Purchase shoes that you feel stable in. Good choices are weightlifting shoes, or Chuck Taylors. Secondly focus on driving from the outsides of the feet and driving the knees outwards throughout the squatting movement.
4) You Have Bad Posture
Desk Jockeys and Video Game Champions’ are spending the majority of their time hunched over like Quasimodo. Unfortunately this is not an advantageous position to squatting deep and heavy. In fact if you lack the Thoracic spinal mobility to maintain an upright (arched) position during the squatting movement you are putting extreme stress on your vertebrae and increasing your chance of injury.
Spend some time in extension! One great way to accomplish this is with a foam roller. Begin with the foam roller about ¼ of the way up your spine and with your knees bent and your feet and butt flat on the ground lean back on the foam roller and push yourself into extension. Try different positions on your mid – upper back and listen for the snap crackle … well you know the rest.
3) You Don’t Brace Your Core Well
Poor core control leads to a bent over squatting position. If you are unable to create stiffness around your spinal column, than you will not have the pre-requisite stability to perform a deep squat. Being able to utilize your bracing musculature is crucial in progressing to heavy weights.
Begin by adding in some supine leg raises with bent knees.
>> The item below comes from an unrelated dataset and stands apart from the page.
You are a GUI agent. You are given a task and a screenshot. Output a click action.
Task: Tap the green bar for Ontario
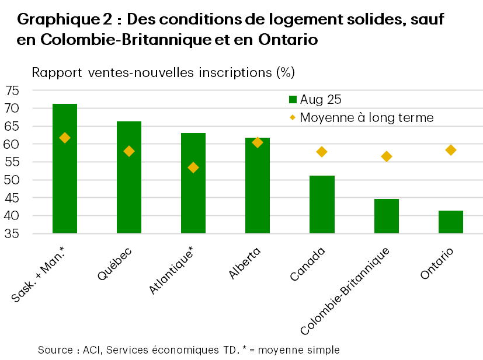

With your back pressed into the ground and butt and feet flat on the ground knees bent, begin to lift your knees towards your chest. Perform 20 repetitions in a slow controlled manner, once this becomes ridiculously easy straighten your legs and start again. The key component here is to try to squeeze your stomach as if Mike Tyson is about to punch you right in the belly button. The tighter you can hold this position the better you are “bracing” for impact.
2) Your Ankle Has No Range Of Motion
When the ankles get jammed up everything else suffers. In fact loss of dorsiflexion range (being able to pull your toes towards your knee cap) can impact your squat significantly. Both ankles should have equal range if one is jammed up the whole system is off.
Ankle rocking mobility drills against the wall. Begin with your foot 2-4inches away from the wall and in a slow controlled manner drive your knee back and forth towards the wall. The key here is to keep the foot flat and push the knee past the toes. Use the wall as a marker to find the end range, each foot should be able to touch the wall from the same distance.
1) Your Coach Doesn’t Coach You
You may not have a strength coach, or your strength coach may be terrible. Either way having someone that is able to diagnose your squatting technique to provide the proper feedback is essential in maximizing your training. What’s more is that the more advanced you become as an athlete the more essential having a qualified coach becomes. It amazes me how many coaches I see that will continue to allow their clients to add more weight when their movements are not safe.
Ensure that you have someone qualified to watch every rep. They should meticulously be tearing apart your technique watching for your foot-knee-ankle-torso complex to ensure that technique is optimal. Not everyone should squat the same, but they should look safe and comfortable when they do squat. Time should also be taken to ensure that full squats (those in which hamstring covers calves) are performed. These allow optimal progression of all tissues throughout the entire system.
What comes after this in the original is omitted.